Dataset entries:
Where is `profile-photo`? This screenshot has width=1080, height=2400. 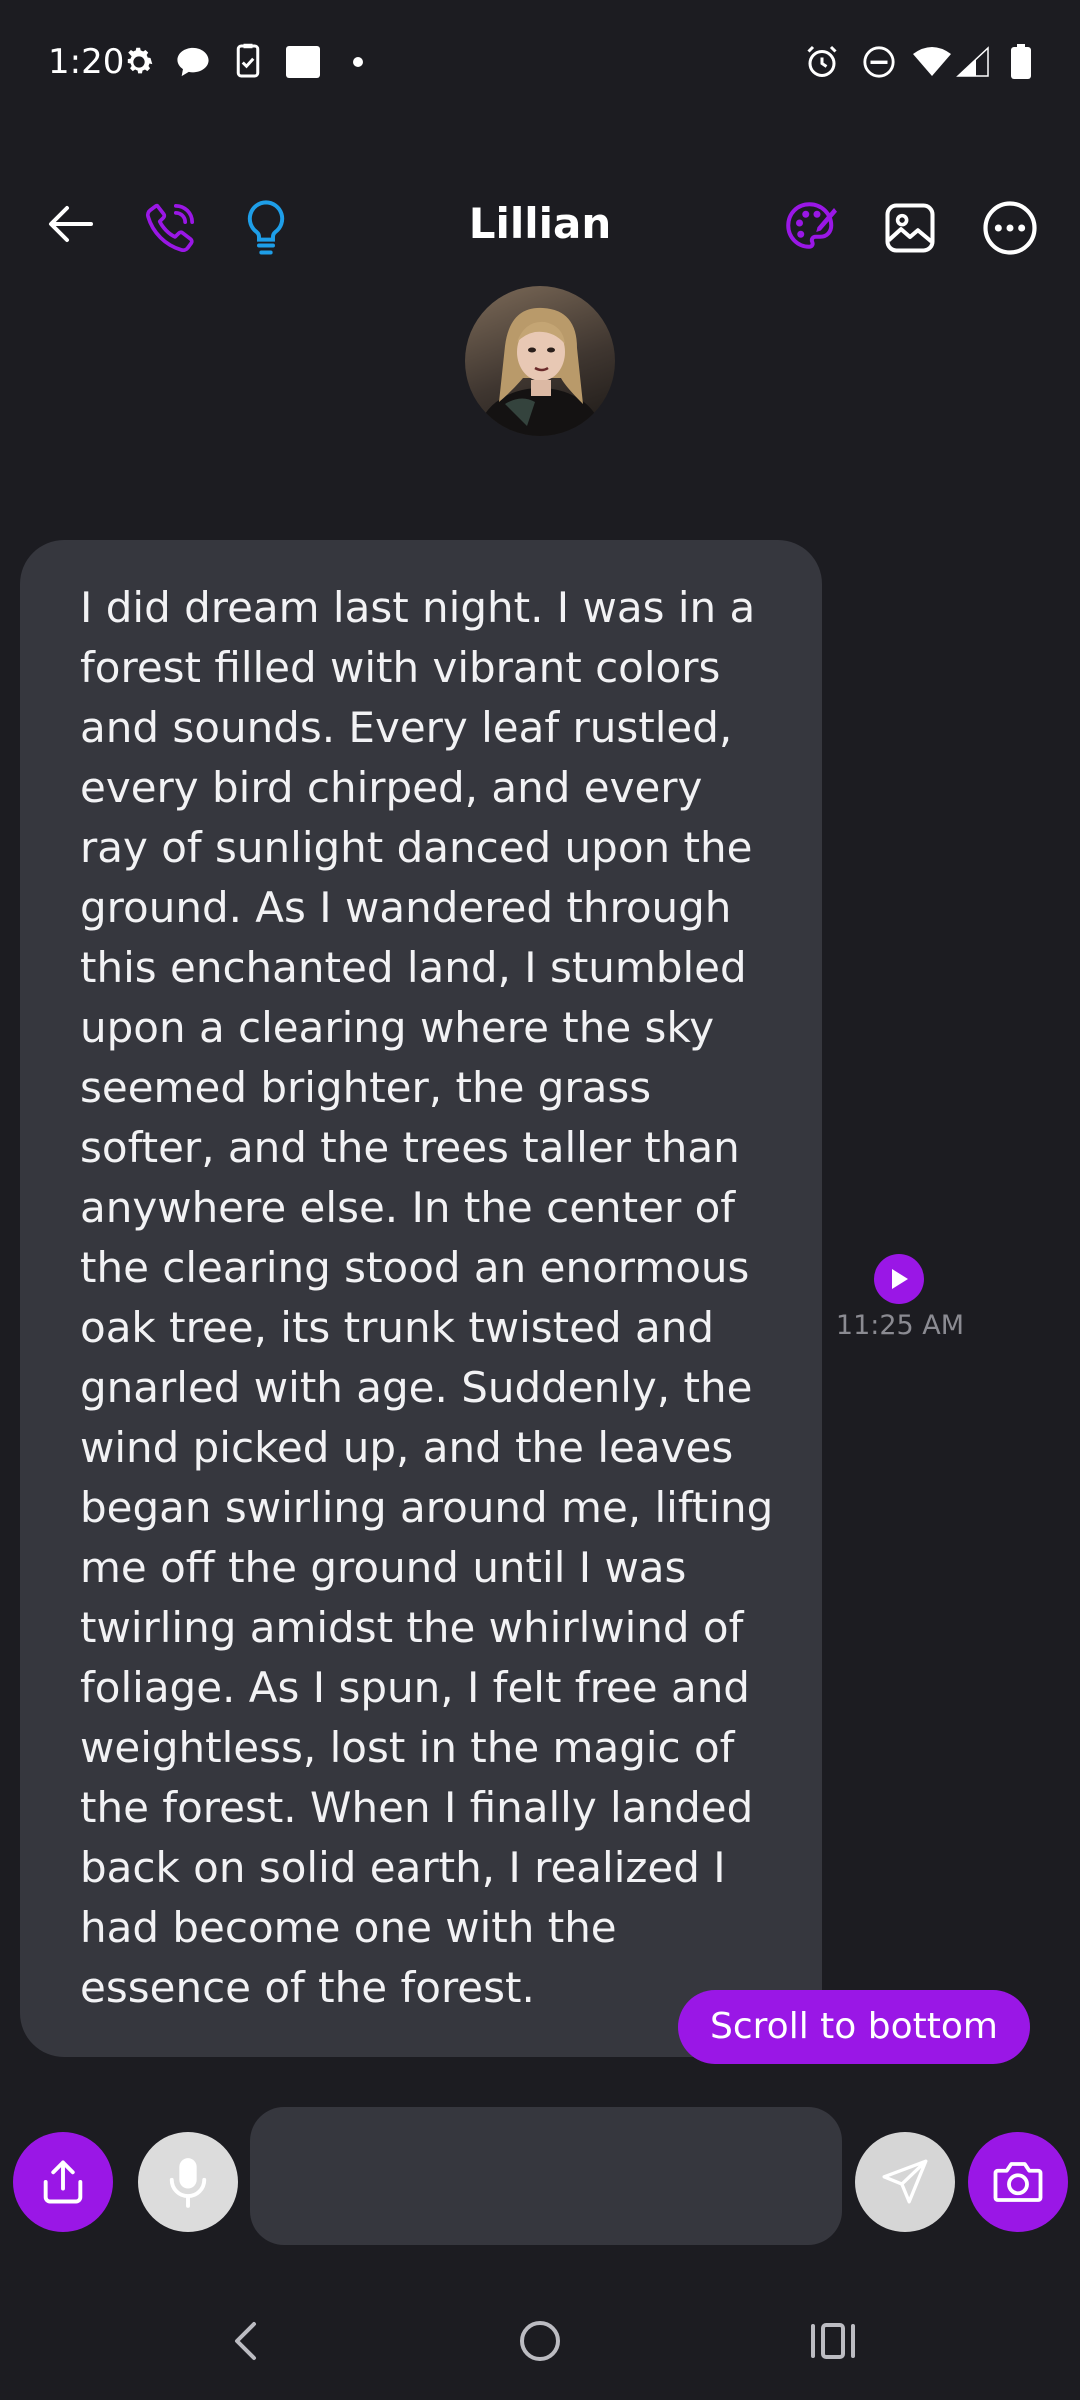
profile-photo is located at coordinates (540, 372).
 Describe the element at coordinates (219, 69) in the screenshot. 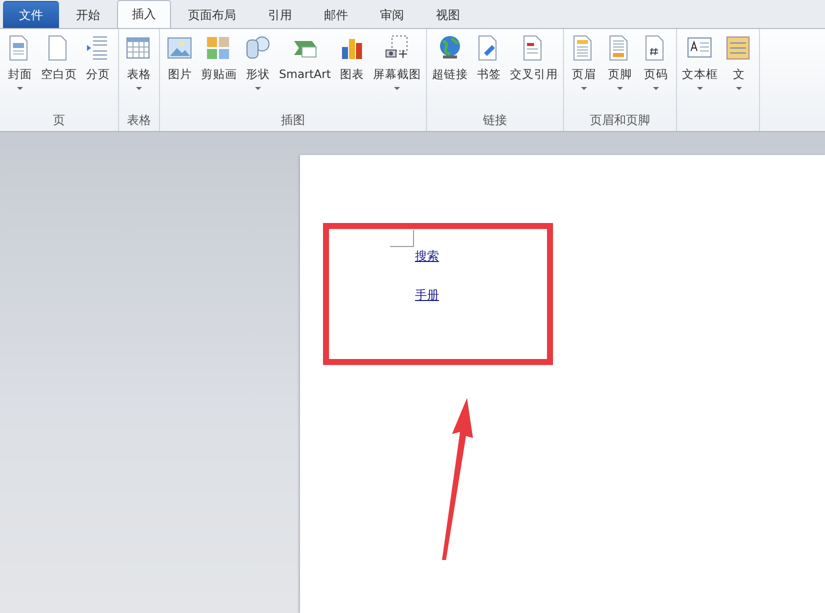

I see `ribbon-button: 剪贴画` at that location.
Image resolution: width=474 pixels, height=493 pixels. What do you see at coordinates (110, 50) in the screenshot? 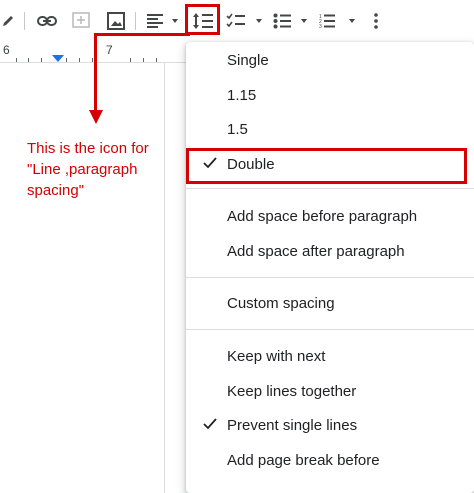
I see `ruler-number: 7` at bounding box center [110, 50].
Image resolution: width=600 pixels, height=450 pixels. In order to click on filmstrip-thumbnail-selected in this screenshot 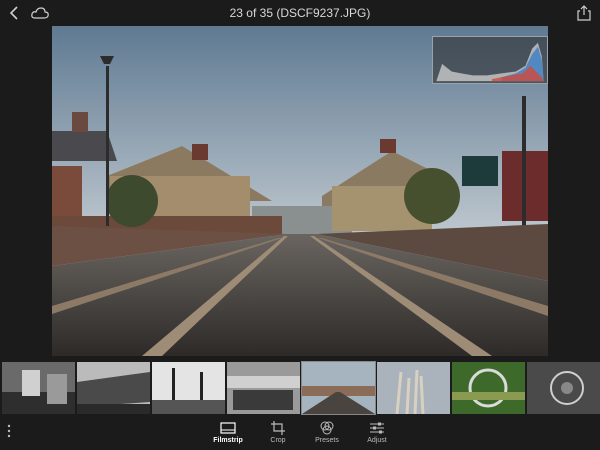, I will do `click(338, 388)`.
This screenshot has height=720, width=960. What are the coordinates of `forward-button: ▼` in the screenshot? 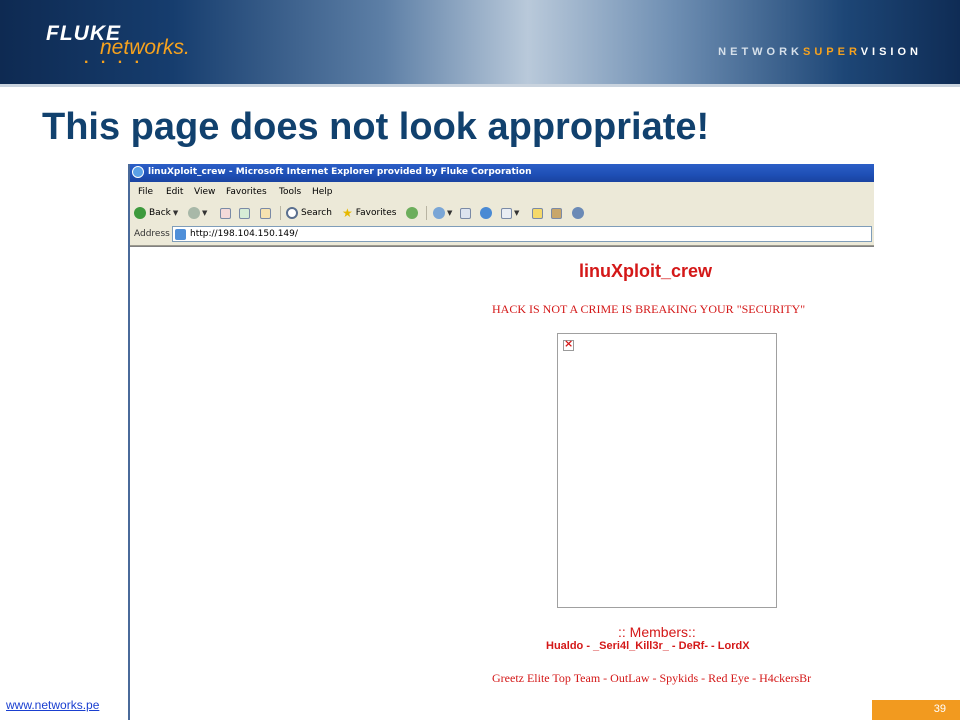 It's located at (198, 213).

What this task involves:
Reproduce the material word for word, starting at its beginning and ending with the line that contains "at that location.". Leave the pictures out.

Response to the task:
Where is `profile-photo`? This screenshot has width=1080, height=2400. 
profile-photo is located at coordinates (540, 372).
 Describe the element at coordinates (219, 69) in the screenshot. 

I see `ribbon-button: 剪贴画` at that location.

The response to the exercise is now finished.